So I guess I'm doing cross-fit...

Well, I'm not sure if it's technically cross-fit but we do use kettle bells (bells or balls?!) on occasion and this thing called AMRAPs (which stands for as many reps as possible but I've affectionately dubbed "am really about to puke"). And the other day, we did hero workouts and the instructor referenced "cross-fit" so I think it counts.

The point is, I've started to attend a 5 a.m. workout class and since I've lost track of the number of times I've actually gone, I think it's officially a "thing" that I'm doing.

Having my alarm go off at 4:25 a.m. and doing burpees by 5:10 a.m. sounds like a pretty insane thing and in some ways it is. When I first told Matt about wanting to sign up for the class my thrifty husband was skeptical. "Isn't that like going from zero to 60?" he said. "You're not working out at all right now and all of the sudden you're going to start attending a 5 a.m. class?"

"Well, maybe it's the push I need" I replied. "I mean I could workout before the kids are awake, not take anytime away from family time, start the day focusing on me and my health. Get home, shower and still have time for bible reading before I even have to start getting Becca ready. Imagine if I started doing that! That mom has it all together. That mom is on fire. I want to be that mom!"

So I gave it a shot. And not going to lie, I curse my alarm every stinking morning but as soon as soon as I hear it that little voice in my head starts reminding me of all of the reasons that I want to do this. "Take time for you," it whispers. "Imagine how good you will feel," it says. "Imagine wearing that bikini on the cruise," it prompts. So more often than not, I drag myself out of bed and stumble over to the high school.
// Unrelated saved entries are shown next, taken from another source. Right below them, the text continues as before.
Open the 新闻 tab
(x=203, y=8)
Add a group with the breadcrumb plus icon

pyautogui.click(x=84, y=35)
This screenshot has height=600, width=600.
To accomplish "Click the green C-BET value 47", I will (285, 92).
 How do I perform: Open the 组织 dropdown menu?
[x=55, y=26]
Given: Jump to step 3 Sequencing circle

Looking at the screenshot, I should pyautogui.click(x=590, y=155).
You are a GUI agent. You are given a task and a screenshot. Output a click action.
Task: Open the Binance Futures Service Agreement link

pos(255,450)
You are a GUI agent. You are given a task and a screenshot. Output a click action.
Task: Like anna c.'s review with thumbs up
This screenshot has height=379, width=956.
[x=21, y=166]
And you know what, that voice is right. It DOES feel really good. And getting home and having those precious 45 minutes to myself to read God's word and center my perspective has been huge. Sometimes I need an extra does of caffeine in the early afternoon and I may fall asleep at 7 p.m. during family movie night but it really is worth it.

And just this week, I've started to track my food more consistently as well. Because if I'm getting up at 4:30 in the gosh darn morning do I really want to eat that Snickers?
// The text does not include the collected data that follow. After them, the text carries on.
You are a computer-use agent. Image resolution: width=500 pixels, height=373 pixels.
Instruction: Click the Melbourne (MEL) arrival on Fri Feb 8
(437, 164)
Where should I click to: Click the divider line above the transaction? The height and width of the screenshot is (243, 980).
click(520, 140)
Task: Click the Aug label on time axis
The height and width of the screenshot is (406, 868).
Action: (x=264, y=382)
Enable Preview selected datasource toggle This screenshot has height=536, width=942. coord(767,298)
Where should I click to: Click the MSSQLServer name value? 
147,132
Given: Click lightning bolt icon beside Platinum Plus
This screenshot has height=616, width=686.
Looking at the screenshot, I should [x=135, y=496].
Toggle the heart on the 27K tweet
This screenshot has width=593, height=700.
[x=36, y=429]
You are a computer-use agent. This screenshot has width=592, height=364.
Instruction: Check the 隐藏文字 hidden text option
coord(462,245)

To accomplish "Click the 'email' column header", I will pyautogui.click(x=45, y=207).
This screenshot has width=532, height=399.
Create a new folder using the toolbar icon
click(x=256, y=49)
I of course have pound loss goals (I mean who doesn't??) but I'm trying not to make that the focus. When I look in the mirror and my eyes go right to my "extra" spots I intentionally try and change my perspective and notice something good. And when I am planking and see the extra tummy hanging down (if you have had kids, you know what I mean, lol) I instead thank God for this strong body that CAN get up in the wee hours of the morning and move. That is healthy enough to sweat and run and do burpees until I want to puke. Is anyone putting me on the cover of a fitness magazine anytime soon? Of course not, but I can be grateful for exactly where I am and that I want to take care of my health, both physical and mental in ways that I hope will make God smile and ultimately allow me to be a blessing to my family and those around me.

It's also been kind of cool to see me start lifting some actual weights. Like I don't go for the lightest possible dumbell anymore and this morning during deadlifts I had on actual plates (they were bumper plates but I definitely felt like they looked impressive ;). I'm still a minor miracle away from a doing an actual pull-up or even a hanging pull-up but you've got to start somewhere.

And that's the win in this all. I've started. I have done the thing that mom's are not supposed to do. I've put myself and my well-being first. I've committed to taking time for "me" not as an after-thought but as an essential part of being whole and being able to be there for those that I love. And you know what, it feels freaking fantastic. Even at 4:30 a.m.

P.S. If I fall off the wagon in a month or two (which is not an outlandish possibility) I hope that this post will serve as a reminder to myself about how it all seemed worth it and the extra push to get back on again!